The word ‘eternity’ strikes a chord in human hearts because God has placed a longing for eternity there. And then in the fullness of time, God has enabled that longing to be satisfied by sending his one and only Son.

 

Time is running out for you to take hold of eternity.

 

There’s an old grandfather clock that sits in Chester cathedral in England. It has been there for a hundred and fifty years. It just stands there, keeping time. And on the front of it, there’s a brass plaque, with this poem on it.

 

When as a child I laughed and wept, time crept. When as a youth I grew more bold, time strolled. When I became a full-grown man, time ran. When older still I daily grew, time flew.

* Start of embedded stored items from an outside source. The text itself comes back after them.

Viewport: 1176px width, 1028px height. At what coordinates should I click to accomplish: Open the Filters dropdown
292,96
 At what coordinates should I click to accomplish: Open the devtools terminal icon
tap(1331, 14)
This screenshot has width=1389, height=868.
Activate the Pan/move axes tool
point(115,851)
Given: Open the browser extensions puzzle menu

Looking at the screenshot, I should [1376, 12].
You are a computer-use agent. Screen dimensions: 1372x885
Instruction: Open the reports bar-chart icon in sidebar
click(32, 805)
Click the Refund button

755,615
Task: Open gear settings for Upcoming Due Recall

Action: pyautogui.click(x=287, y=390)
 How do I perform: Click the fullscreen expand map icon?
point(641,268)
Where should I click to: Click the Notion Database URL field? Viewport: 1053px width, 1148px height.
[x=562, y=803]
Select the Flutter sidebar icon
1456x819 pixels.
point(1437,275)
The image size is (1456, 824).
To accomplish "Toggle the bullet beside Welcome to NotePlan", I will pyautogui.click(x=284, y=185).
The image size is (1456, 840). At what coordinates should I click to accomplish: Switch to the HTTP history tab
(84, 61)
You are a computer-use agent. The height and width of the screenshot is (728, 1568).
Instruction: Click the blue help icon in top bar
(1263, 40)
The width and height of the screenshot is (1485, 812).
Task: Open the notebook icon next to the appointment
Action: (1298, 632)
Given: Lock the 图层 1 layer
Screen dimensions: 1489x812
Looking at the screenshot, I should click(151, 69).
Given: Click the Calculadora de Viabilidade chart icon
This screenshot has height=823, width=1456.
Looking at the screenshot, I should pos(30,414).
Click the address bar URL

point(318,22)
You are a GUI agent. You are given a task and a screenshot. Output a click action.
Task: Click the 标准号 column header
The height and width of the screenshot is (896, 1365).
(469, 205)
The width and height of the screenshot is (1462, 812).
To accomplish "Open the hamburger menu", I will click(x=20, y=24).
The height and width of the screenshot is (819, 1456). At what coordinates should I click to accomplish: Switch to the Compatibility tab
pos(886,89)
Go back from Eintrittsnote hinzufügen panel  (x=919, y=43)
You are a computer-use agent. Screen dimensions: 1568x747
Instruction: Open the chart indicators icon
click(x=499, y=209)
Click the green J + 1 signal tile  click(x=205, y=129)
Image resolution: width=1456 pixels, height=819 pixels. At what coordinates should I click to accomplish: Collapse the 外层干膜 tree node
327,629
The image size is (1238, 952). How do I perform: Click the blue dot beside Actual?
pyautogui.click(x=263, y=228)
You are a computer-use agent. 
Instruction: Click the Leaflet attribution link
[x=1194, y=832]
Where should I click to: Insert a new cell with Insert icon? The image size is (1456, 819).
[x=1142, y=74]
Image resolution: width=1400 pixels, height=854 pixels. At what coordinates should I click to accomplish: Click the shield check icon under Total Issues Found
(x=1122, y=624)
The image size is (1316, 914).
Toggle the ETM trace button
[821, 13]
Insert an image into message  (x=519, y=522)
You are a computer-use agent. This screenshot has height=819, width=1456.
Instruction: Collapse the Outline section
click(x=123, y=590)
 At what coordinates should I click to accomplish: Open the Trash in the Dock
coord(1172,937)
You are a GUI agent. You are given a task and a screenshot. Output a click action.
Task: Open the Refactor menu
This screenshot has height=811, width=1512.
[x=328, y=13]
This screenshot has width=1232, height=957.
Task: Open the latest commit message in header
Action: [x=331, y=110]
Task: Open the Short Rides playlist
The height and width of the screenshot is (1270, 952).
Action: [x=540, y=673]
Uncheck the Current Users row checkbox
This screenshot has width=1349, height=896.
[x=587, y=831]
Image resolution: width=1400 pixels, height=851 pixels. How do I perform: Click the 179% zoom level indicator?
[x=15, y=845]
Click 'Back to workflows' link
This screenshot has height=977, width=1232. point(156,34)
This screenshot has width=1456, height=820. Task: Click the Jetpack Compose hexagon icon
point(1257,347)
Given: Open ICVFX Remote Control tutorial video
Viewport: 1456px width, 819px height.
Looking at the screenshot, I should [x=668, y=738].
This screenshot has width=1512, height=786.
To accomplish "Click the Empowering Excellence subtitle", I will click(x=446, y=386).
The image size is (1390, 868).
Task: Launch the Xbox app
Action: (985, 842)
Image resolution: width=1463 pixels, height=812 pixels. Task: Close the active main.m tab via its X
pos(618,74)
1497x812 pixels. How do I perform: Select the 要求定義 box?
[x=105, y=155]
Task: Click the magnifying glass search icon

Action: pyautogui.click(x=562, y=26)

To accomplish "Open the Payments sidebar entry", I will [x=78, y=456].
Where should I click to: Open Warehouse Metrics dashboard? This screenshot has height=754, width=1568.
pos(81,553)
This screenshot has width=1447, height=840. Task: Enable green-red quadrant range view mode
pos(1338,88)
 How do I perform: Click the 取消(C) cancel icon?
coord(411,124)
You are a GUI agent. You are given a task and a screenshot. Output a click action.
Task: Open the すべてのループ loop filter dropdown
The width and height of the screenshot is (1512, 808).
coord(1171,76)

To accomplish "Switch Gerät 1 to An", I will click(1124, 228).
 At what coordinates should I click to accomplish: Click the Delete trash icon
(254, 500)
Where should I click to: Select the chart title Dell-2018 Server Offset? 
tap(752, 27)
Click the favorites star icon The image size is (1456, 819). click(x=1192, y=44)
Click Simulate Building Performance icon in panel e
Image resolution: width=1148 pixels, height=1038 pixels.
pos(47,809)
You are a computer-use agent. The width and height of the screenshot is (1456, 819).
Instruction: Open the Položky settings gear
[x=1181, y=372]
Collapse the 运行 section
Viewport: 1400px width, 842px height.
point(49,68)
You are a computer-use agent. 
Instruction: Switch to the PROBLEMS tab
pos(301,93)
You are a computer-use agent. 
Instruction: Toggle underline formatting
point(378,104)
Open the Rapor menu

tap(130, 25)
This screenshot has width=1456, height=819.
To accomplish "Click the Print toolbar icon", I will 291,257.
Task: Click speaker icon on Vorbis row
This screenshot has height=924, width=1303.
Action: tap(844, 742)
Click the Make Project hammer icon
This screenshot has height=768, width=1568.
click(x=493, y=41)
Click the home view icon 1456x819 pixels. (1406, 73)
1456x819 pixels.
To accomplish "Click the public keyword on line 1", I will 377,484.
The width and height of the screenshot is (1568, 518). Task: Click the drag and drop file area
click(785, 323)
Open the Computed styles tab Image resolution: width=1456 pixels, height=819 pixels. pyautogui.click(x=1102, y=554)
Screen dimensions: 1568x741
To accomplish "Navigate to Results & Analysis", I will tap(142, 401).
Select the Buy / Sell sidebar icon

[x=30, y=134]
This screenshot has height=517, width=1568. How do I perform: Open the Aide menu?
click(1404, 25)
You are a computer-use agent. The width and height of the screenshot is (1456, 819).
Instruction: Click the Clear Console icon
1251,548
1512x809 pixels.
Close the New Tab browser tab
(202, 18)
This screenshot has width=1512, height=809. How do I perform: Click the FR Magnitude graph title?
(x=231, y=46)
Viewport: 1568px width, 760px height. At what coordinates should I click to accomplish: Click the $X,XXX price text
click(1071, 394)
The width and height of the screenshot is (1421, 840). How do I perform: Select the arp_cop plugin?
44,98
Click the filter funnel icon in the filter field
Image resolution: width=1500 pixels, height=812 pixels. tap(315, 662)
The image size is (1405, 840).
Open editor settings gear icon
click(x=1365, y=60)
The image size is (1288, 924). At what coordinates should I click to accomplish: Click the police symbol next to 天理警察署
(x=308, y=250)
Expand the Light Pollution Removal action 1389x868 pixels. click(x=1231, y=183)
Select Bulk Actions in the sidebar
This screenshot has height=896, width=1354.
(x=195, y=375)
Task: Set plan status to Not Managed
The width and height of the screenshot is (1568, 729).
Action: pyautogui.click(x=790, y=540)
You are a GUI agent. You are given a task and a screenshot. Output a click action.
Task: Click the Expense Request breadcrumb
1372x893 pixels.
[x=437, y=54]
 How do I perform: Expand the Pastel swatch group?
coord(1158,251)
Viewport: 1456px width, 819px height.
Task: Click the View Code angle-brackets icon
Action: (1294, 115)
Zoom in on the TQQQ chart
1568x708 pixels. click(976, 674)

Soon I shall find, in passing on, time gone.

 

To a world trapped in meaninglessness, we need to keep saying that this temporary life is not long enough. This broken world is not good enough. Christ came to usher in a world where there is not a season for everything, but one where there is life not death, love not hate, healing not killing, peace not war, and joy not grief.

 

We each are now required to redeem the time (Eph 5:16), for there is a world lost in time. Jesus prayed to the Lord of the harvest, and we need more workers of the gospel. We need more men and women who will announce that Jesus’ resurrection has defeated to the tyranny of time. There is now a generation who carry the burden of wanting eternity but not knowing how to get it.

 

We have 80 ministry trainees here today in our evening service. Let me assure you all, that they are ordinary people just like you. God only ever uses ordinary people. The Ministry Training Scheme, or MTS, is challenging you with one question: “Why have you not taken up the privilege of becoming a ministry trainee?” How many more excuses will you keep throwing up? How long will you purse the good instead of pursuing the best? We need more gospel workers, who will announce that Jesus resurrection has cracked open our tyranny of time. We need more gospel workers who will say, and keep on saying, that this life is not long enough, and this world is not good enough. Christ came to usher in a new world, one where there is life and not death, love and not hate, healing and not killing, peace and not war, joy and not grief. We need men and women to announce that there is a place of no more crying or grief or pain, and no more death.

 

Now is the time for salvation. Now is the day to accept Jesus as Lord. And then now is the season for making Jesus' life giving resurrection known to a meaningless world.